⟨

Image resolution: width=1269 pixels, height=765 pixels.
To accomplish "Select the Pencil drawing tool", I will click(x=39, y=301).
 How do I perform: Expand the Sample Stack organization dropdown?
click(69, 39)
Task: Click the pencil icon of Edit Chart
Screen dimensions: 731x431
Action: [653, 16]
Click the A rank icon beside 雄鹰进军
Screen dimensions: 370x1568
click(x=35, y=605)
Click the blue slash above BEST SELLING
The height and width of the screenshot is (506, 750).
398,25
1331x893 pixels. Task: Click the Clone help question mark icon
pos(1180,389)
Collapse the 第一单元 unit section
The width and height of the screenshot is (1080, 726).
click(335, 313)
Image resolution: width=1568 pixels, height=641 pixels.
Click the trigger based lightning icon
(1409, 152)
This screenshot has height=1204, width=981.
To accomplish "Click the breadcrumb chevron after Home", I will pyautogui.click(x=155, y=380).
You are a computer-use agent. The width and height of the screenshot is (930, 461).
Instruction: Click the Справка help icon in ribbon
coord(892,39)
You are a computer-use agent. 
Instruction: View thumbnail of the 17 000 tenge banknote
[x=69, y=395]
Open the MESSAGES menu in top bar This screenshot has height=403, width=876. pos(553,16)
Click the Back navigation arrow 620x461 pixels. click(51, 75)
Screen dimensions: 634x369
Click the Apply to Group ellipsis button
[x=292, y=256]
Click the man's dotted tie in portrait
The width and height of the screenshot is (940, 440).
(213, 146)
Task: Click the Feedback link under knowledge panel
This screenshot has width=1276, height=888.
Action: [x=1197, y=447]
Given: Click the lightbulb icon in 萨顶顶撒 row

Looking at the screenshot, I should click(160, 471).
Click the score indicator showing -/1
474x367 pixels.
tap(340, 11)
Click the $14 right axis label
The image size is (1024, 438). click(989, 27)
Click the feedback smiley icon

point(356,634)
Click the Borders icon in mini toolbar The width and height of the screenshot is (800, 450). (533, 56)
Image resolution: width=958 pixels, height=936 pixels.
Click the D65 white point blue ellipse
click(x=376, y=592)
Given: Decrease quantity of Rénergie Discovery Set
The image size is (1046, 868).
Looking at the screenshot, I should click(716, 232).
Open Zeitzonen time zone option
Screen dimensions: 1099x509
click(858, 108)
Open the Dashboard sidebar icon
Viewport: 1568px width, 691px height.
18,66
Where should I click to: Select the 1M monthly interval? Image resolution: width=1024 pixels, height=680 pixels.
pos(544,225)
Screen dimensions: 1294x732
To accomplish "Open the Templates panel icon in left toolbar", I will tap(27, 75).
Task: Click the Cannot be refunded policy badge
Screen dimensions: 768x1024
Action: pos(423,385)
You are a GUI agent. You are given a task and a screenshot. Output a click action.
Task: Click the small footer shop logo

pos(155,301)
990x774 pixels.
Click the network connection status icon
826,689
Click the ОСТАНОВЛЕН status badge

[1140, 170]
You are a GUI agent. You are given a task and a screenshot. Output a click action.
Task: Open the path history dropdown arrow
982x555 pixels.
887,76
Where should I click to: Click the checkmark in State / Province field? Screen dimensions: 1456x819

⟩

Look over the material above and report each line holding "agent".

You are a computer-use agent. The width and height of the screenshot is (930, 461).
You are a computer-use agent. 
You are a GUI agent. You are given a task and a screenshot. Output a click action.
You are a GUI agent. You are given a task and a screenshot. Output a click action.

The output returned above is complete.